Ainda usando o diretor como ponto de partida, acrescento de Hitchcock, o meu preferido: "Janela indiscreta"... Glauber é genial demais para constar em qualquer lista e talvez só venha a ser reverenciado como um dos grandes inventores do cinema daqui a uma ou duas décadas... Dele, eu coloco "Di", um curta entre tantos longas, apenas para ser provocativo... Mas poderia colocar "Cabeças cortadas" ou "Terra em transe"... Acho que esses são os diretores que conheço de ter visto vários filmes, várias vezes... Os diretores dos filmes seguintes eu não conheço tão bem, por isso, vou citar primeiro o filme...

"O encouraçado Potemkin", de Eisenstein, "Morangos silvestres", de Bergman e "Além da linha vermelha", de Mallick, completam minha lista de dez com onze.

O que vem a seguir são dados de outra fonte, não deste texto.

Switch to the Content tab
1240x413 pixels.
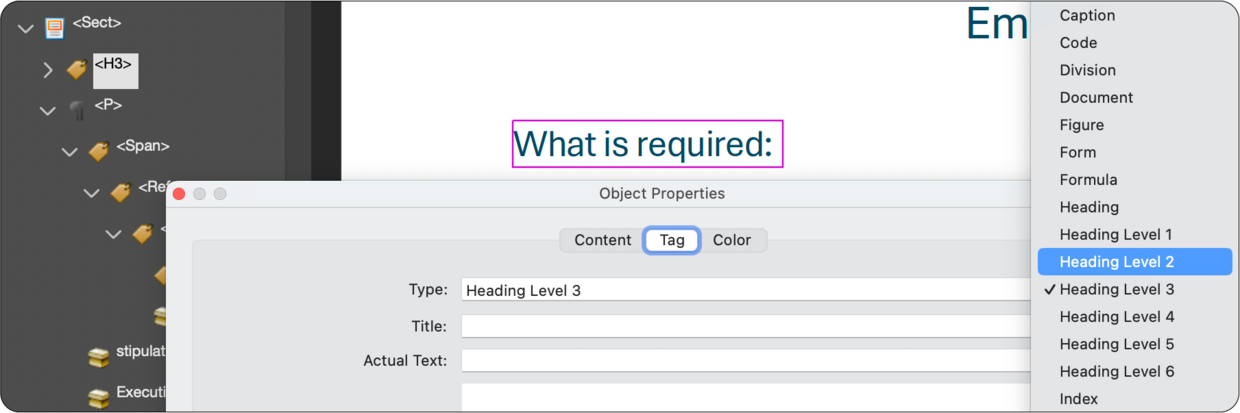coord(602,240)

Mas meus afetos e idiossincrasias, além do espaço que me resta, exigem que eu estenda esta lista para abarcar também os filmes que talvez nem sejam assim tão importantes ou geniais, mas que se tornaram meus prediletos.

É injusto que "Beleza americana" não conste da minha suposta lista universal dos dez mais. Ou que eu fale em "minha lista" e não cite "Casablanca", de Michael Curtiz, "Último tango em Paris", de Bertolucci, "Os desajustados", de John Houston e "Cantando na chuva", de Stanley Doney e Gene Kelly. Ou não cite um filme sequer de Godard... Ou um desenho do Walt Disney. Ou um "Tom e Jerry" das antigas... Ou...

Então, para encerrar, vou acrescentar o último dos últimos, um filme que não consta de nenhuma lista e provavelmente jamais constará, uma fábula que bem poderia se chamar "Só por hoje", mas que no Brasil se chama "O feitiço do tempo". Não conto nem a sinopse - ou melhor: conto. Um jornalista de tv chato, egoísta, mesquinho e medíocre (sem exagero...) vai pela enésima vez cobrir "O dia da marmota" em uma cidadezinha americana, aquele tipo de matéria absolutamente idiota mas que você é obrigado a fazer entra ano, sai ano. Pois bem, por um desses mistérios de Deus, o cara fica "preso" nesse dia. Explico: uma tempestade de neve o obriga a passar a noite na cidade, depois de fazer a reportagem. Quando acorda no outro dia, ele está de novo no dia anterior, o "dia da marmota", e toda a seqüência de eventos se repete minuciosamente. Ele dorme e acorda de novo no mesmo dia e assim sucessivamente. Juro que se alguém me perguntasse qual o roteiro que eu gostaria de ter escrito eu responderia: "O feitiço do tempo".